Skilling sentence cut; could be out in 4 years
The long-running battle between federal prosecutors and former Enron CEO Jeff Skilling, 59, came to an end when a judge cut Skilling’s prison sentence to 14 years — from 24 years. That could allow him to be free in as little as four years. Although the federal prison system no longer paroles inmates, it may trim 15 percent off a sentence for good behavior and can take off another year following successful completion of a substance abuse program. Skilling, the architect of Enron’s rise from an obscure pipeline company to an energy giant, will end up spending more than twice as much time in prison as anyone else charged in connection to the company’s stunning 2001 collapse into bankruptcy.
Lawyer accused of misconduct quits BP case
A lawyer working for the administrator overseeing a multibillion-dollar settlement from the 2010 BP oil spill in the Gulf of Mexico resigned after being accused of misconduct.

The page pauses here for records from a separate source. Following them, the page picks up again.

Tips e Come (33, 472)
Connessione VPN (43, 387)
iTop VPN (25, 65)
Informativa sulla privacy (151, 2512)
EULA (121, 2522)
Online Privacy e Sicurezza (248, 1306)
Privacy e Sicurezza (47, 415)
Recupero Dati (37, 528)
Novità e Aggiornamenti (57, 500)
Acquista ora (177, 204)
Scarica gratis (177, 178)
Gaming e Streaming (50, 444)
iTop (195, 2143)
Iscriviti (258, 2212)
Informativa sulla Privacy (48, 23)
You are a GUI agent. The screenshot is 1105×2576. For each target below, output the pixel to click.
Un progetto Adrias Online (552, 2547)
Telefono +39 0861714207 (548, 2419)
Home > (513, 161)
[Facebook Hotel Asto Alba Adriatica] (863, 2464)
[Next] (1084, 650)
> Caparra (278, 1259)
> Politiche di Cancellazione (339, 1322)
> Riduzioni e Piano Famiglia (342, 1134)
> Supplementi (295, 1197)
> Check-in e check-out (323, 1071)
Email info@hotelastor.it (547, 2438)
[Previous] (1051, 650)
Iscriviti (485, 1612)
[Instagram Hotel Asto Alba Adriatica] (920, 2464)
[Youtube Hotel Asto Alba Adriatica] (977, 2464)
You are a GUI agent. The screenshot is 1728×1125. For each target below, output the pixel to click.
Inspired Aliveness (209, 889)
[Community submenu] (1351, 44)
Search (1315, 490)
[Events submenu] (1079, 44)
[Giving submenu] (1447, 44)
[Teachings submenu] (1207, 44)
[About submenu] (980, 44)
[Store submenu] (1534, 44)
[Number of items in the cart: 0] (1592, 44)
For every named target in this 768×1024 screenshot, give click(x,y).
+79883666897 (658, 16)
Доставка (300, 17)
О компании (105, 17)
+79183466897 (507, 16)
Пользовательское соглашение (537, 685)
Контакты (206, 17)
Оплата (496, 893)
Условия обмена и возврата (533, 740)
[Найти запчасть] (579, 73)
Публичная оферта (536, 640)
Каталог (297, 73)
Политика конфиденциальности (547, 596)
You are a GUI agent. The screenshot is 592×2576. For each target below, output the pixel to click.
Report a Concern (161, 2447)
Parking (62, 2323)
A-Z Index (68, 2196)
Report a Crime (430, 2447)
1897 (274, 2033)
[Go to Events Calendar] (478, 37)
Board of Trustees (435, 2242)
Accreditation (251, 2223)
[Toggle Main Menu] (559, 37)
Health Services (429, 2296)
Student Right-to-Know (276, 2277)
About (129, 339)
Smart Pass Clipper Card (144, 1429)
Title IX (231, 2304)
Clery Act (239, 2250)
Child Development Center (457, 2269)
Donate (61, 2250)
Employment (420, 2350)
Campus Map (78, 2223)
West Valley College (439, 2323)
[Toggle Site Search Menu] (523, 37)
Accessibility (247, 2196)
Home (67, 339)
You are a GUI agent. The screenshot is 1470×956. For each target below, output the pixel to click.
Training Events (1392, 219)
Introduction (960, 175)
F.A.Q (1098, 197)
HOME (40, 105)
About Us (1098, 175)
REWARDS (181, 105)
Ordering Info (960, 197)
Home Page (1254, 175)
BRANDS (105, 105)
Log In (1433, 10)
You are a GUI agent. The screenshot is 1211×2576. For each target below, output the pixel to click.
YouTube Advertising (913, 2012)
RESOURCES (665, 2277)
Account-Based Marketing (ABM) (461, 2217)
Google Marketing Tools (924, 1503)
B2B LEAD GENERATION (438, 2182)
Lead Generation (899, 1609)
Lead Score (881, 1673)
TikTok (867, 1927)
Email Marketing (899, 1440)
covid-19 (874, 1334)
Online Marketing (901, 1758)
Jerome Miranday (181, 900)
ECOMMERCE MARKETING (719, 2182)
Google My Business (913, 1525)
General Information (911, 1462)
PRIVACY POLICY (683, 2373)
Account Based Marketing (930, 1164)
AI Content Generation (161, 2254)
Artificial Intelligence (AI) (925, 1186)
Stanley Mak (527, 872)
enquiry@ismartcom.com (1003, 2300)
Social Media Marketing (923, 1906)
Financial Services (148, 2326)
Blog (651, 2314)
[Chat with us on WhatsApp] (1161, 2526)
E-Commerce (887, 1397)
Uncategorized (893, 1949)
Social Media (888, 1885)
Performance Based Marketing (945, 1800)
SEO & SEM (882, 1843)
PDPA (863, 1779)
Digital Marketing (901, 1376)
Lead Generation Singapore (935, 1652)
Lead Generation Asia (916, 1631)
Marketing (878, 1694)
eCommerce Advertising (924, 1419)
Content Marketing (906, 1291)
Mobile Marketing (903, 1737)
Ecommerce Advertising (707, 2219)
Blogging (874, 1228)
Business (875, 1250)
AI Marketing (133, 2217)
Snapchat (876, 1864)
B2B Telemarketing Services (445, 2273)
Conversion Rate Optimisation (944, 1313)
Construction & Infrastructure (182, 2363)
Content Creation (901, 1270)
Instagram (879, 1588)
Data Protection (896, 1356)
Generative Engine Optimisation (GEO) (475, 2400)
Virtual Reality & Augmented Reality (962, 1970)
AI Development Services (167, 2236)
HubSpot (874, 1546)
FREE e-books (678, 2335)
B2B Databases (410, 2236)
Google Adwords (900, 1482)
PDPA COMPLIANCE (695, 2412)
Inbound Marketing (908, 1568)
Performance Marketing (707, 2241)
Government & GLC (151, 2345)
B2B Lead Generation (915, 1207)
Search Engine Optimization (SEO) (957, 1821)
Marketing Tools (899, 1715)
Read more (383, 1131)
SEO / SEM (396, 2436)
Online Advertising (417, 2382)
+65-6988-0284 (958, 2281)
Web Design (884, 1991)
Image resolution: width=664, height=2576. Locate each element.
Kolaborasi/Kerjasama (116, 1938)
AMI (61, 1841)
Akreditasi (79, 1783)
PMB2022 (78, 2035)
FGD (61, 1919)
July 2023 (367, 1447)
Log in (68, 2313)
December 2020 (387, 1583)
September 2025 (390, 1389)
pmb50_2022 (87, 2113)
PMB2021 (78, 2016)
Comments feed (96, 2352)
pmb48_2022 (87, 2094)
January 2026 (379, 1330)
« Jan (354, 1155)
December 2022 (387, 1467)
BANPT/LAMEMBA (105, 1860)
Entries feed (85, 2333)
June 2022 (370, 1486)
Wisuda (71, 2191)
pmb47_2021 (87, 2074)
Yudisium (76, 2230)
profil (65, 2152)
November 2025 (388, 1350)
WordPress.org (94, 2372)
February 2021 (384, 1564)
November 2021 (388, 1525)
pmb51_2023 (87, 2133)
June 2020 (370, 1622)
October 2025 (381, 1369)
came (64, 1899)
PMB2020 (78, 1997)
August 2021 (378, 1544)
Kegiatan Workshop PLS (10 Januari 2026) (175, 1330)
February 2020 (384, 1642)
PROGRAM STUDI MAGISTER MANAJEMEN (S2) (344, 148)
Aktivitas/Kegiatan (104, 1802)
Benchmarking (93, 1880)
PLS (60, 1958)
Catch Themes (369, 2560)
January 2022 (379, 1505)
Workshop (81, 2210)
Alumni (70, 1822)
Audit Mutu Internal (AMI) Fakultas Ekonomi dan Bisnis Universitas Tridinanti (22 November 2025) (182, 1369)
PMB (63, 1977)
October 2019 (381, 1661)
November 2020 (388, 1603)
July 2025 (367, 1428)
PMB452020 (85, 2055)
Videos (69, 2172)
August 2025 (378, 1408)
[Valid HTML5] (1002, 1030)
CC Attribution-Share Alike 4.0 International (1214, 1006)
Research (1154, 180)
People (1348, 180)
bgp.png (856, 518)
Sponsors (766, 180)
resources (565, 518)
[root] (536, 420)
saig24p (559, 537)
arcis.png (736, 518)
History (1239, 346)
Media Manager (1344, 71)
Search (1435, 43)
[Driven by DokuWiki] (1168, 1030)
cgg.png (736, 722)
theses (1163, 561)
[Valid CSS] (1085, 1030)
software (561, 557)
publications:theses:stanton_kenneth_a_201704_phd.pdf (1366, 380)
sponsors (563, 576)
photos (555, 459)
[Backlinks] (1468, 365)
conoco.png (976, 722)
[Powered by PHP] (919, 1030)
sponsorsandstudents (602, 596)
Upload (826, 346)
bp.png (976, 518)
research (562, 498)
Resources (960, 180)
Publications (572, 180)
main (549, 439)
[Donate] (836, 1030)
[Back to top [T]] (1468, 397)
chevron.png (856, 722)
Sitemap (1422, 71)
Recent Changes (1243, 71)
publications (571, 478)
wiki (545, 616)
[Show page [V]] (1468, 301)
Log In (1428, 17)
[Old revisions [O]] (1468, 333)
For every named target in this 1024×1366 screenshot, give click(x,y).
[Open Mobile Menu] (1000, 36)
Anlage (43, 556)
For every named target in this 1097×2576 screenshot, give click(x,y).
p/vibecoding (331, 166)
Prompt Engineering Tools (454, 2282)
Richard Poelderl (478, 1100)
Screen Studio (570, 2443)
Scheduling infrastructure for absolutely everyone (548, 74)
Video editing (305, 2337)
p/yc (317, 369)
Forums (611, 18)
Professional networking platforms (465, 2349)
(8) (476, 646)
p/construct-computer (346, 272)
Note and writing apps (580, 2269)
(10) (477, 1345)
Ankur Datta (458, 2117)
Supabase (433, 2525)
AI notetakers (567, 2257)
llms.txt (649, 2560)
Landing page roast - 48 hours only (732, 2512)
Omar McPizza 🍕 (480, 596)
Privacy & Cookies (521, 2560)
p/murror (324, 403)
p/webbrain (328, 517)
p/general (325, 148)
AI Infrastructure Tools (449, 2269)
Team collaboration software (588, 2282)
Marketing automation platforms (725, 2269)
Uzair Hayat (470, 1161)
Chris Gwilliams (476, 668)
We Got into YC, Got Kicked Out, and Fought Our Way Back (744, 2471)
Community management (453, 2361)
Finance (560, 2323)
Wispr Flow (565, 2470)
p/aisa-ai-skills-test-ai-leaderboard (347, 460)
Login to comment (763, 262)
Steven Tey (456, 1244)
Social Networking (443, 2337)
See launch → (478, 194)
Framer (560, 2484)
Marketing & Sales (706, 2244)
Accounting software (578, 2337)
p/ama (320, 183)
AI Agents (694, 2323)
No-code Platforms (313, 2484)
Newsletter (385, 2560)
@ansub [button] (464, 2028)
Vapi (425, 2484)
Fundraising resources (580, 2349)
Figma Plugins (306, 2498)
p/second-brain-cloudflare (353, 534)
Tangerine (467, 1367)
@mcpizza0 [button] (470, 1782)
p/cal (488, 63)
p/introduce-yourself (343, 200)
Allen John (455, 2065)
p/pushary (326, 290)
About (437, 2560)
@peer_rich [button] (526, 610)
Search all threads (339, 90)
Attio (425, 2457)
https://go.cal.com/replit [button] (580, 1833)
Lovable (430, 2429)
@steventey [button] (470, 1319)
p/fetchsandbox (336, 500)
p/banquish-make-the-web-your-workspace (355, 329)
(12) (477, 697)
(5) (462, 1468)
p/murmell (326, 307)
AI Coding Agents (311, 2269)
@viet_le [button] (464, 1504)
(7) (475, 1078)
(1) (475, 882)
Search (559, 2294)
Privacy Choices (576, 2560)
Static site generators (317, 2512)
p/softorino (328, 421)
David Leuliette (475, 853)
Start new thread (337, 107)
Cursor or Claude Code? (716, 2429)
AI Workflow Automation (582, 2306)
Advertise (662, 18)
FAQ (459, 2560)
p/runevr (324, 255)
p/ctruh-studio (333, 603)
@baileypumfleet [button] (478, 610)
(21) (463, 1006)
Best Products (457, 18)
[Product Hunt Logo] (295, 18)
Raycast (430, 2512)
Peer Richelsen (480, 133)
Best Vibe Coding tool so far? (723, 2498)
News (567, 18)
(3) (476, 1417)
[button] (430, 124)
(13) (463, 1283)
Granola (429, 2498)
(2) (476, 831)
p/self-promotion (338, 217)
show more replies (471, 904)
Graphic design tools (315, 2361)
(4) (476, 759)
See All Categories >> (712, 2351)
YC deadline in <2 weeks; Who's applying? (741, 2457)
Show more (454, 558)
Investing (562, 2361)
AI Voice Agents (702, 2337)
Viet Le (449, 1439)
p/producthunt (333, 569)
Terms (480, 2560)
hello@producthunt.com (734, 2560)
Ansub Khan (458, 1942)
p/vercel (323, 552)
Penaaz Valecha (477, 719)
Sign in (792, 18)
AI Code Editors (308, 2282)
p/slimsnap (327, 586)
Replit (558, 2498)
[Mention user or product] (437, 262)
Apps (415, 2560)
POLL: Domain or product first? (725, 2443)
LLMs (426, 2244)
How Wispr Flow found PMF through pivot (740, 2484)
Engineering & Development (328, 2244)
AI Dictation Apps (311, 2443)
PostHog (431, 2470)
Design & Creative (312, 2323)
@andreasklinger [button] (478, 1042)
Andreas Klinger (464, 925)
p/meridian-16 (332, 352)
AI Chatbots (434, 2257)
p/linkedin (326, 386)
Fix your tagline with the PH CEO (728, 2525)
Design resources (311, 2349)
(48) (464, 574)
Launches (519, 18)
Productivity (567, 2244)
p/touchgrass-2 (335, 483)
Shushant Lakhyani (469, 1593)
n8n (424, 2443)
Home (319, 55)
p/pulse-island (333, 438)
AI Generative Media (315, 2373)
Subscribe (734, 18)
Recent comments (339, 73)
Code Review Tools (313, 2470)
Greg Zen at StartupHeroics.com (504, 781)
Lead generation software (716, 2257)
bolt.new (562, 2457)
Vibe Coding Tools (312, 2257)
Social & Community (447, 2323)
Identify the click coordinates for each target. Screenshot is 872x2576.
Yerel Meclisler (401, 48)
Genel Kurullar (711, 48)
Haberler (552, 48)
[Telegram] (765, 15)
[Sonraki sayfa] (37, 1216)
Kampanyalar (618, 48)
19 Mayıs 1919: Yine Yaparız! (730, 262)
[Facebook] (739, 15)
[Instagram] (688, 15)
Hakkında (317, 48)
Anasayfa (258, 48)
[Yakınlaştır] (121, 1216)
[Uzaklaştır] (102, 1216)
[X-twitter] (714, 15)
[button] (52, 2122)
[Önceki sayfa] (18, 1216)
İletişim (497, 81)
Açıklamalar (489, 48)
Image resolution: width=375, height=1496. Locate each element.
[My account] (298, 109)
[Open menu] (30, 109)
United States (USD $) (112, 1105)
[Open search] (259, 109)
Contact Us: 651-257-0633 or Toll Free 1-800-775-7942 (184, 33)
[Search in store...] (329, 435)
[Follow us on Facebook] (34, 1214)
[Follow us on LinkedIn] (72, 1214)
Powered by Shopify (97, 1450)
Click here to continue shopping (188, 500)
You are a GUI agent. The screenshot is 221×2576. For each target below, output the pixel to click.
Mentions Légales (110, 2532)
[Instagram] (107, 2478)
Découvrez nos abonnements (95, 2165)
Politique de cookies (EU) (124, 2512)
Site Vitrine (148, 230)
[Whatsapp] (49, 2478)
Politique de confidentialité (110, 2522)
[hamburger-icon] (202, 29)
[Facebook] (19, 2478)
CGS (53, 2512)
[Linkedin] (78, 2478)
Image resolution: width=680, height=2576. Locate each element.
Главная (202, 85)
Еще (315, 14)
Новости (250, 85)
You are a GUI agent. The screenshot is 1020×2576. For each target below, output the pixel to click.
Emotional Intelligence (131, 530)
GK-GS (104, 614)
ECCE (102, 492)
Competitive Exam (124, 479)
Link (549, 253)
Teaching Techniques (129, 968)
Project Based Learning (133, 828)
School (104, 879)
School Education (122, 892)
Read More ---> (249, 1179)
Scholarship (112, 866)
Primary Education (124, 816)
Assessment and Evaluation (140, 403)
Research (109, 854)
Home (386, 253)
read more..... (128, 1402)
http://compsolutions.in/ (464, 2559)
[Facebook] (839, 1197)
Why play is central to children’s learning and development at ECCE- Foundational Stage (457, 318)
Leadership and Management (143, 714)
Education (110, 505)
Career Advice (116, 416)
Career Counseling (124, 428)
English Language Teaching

Lionel H. Sutton III has been accused of collecting portions of settlement payments from a New Orleans law firm to which he had once referred claims, a BP PLC official said.
Putin urges $43B investment in infrastructure
Faced with meager economic growth worldwide and a worrisome ebbing of Russia’s own oil and gas revenues, President Vladimir Putin announced an ambitious and risky economic stimulus program along with a novel amnesty plan for imprisoned white-collar criminals that was intended to improve investor confidence. Putin proposed dipping into the country’s pension reserves for loans of up to $43.5 billion for three big infrastructure projects: modernize the Trans-Siberian Railway; construct a 500-mile high-speed rail line between Moscow and Kazan, and build a superhighway ringing Moscow.